━━ LISTED ENTRIES ━━

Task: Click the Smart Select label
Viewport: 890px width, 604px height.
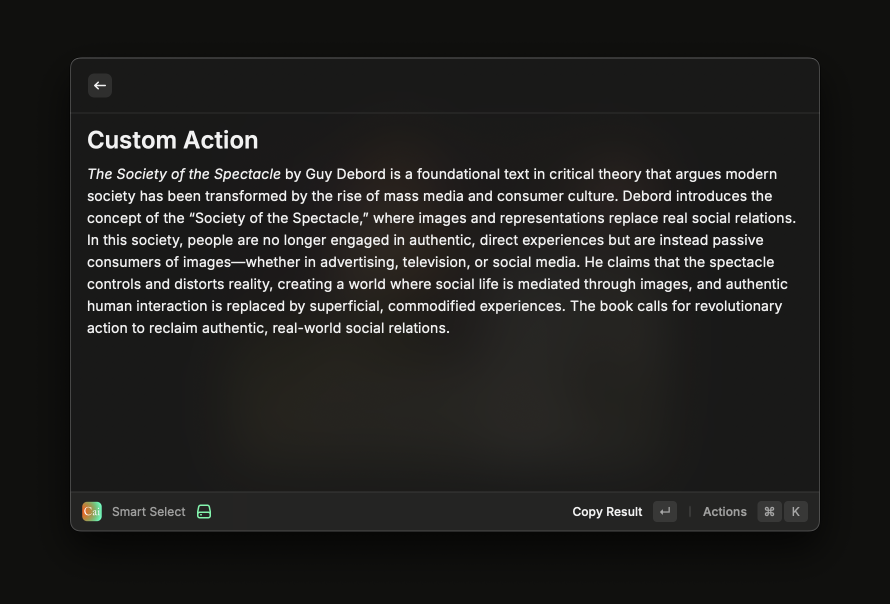Action: (149, 512)
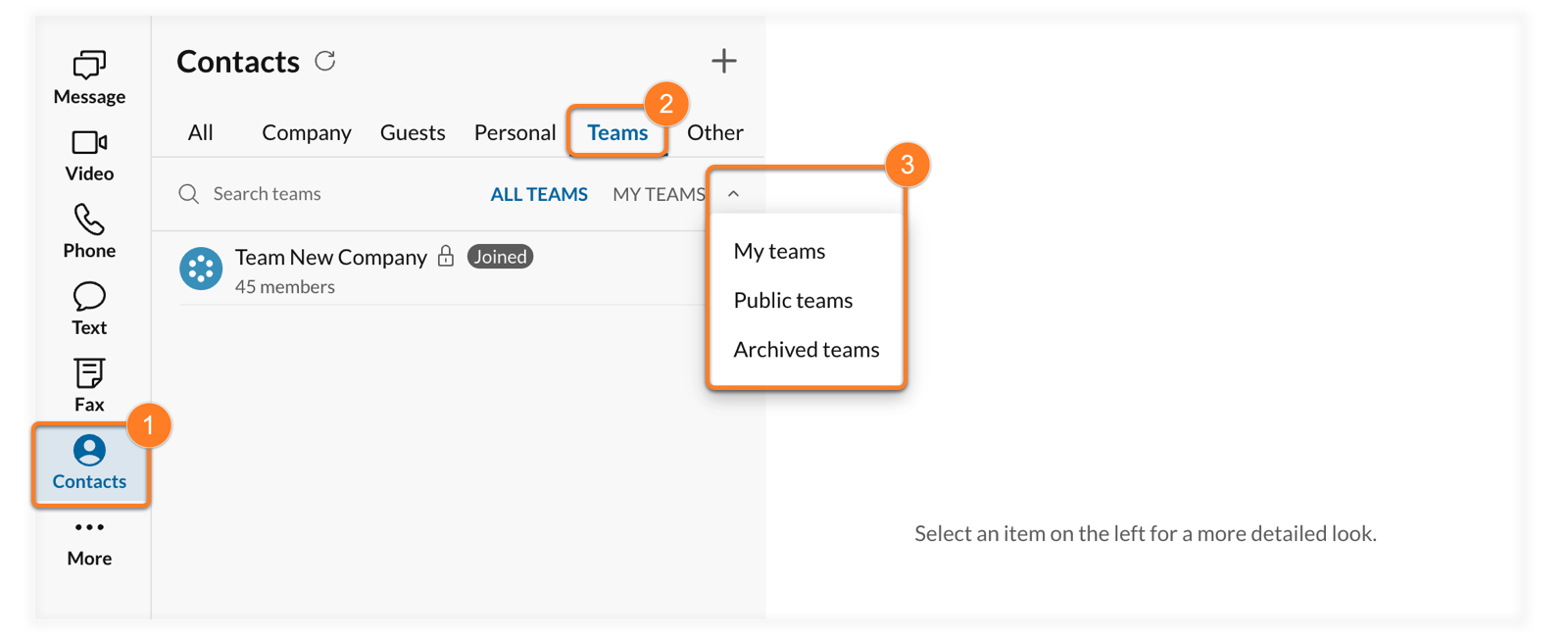Open the Fax section
Viewport: 1568px width, 635px height.
coord(89,385)
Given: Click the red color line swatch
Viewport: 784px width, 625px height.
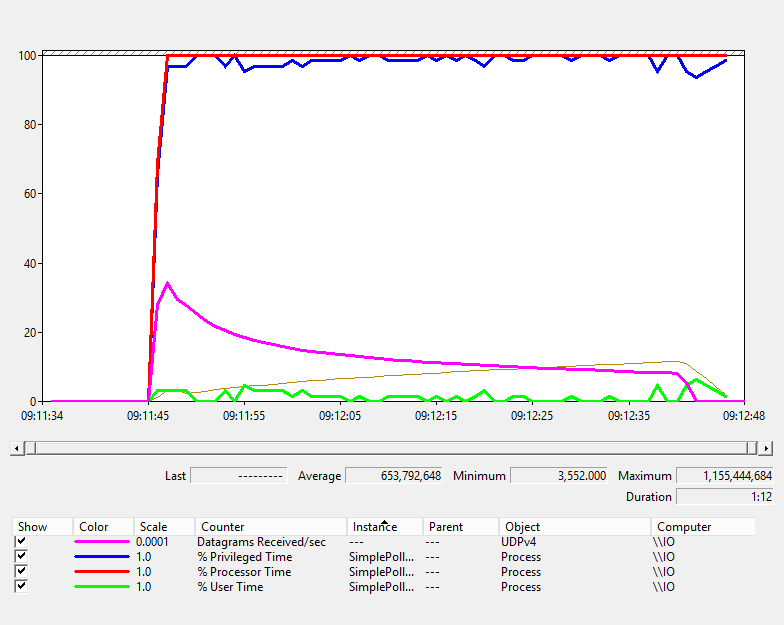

━━━

## GIVEN EXERCISE
Count the lines in the entries above that contain the string "width". Case counts. Reply with the number only.

## EXERCISE SOLUTION
3